======== Data for this task ========

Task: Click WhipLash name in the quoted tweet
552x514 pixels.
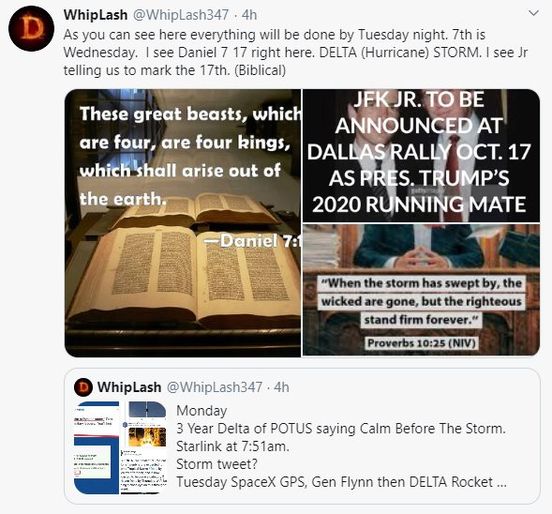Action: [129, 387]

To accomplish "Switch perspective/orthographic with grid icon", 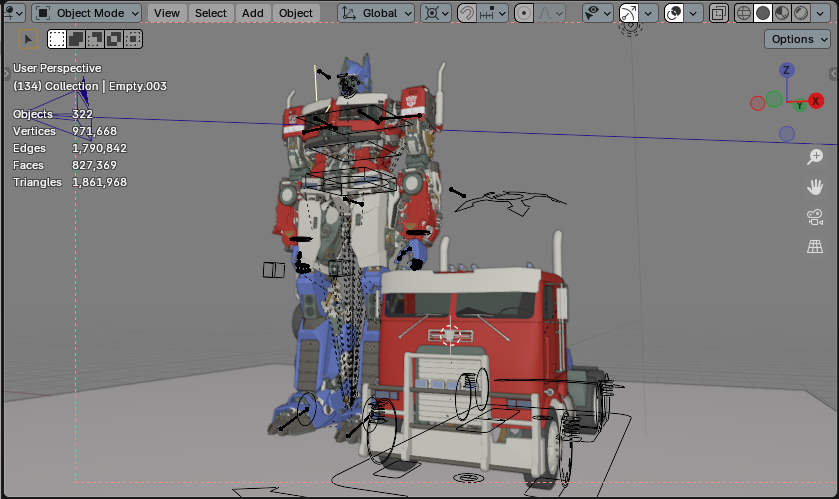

========
======== Data for this task ========

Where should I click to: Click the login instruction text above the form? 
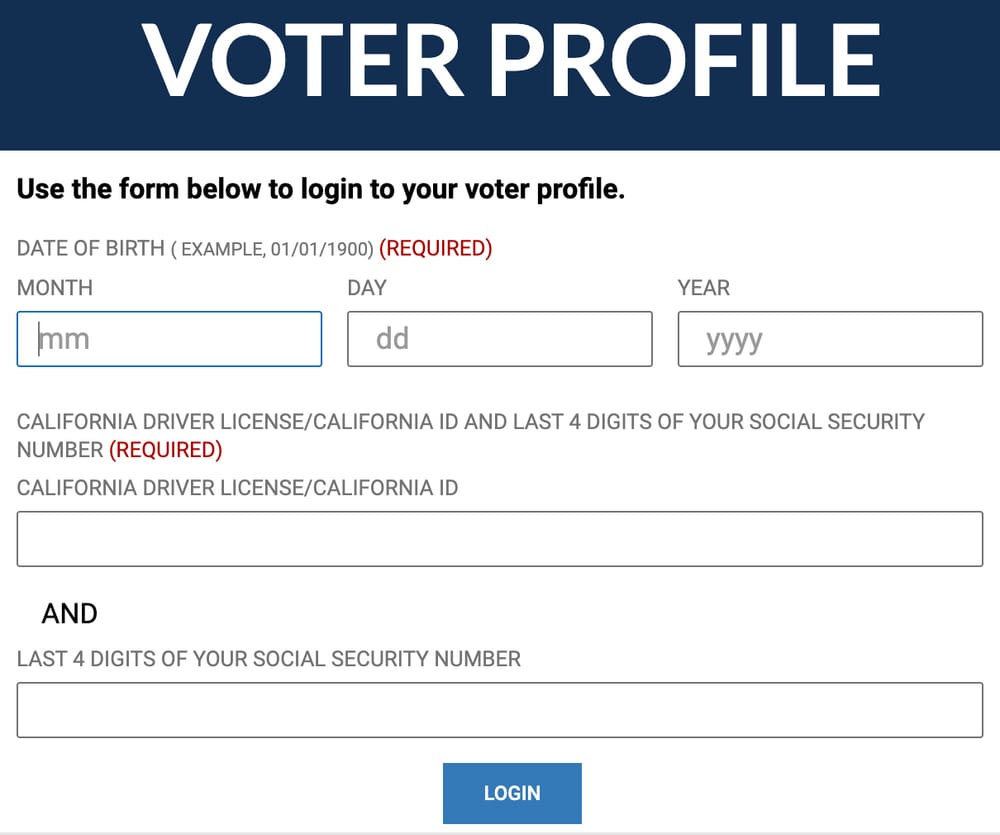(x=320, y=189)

========
======== Data for this task ========

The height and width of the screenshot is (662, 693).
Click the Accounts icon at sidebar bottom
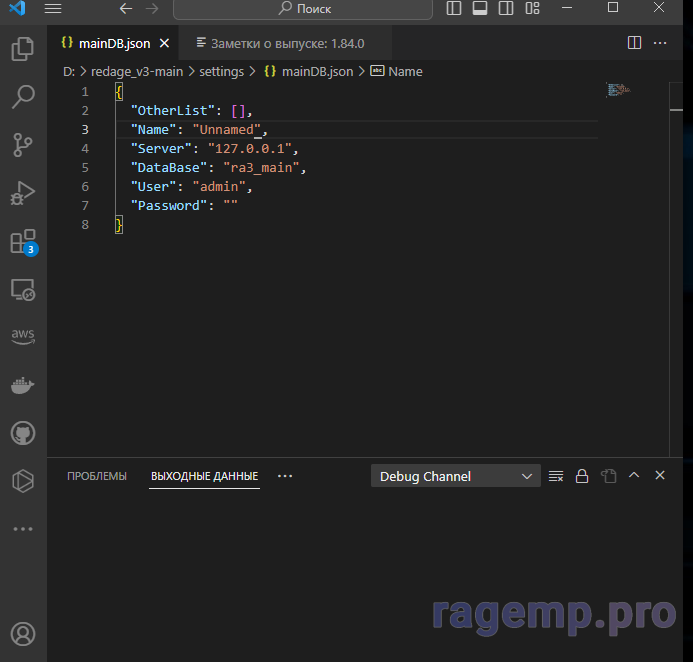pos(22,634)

========

Pictures in the material above should be skipped; print exactly the lines from the one with "Task: Click WhipLash name in the quoted tweet" through the one with "perspective/orthographic with grid".

Task: Click WhipLash name in the quoted tweet
552x514 pixels.
Action: [129, 387]

To accomplish "Switch perspective/orthographic with grid icon", 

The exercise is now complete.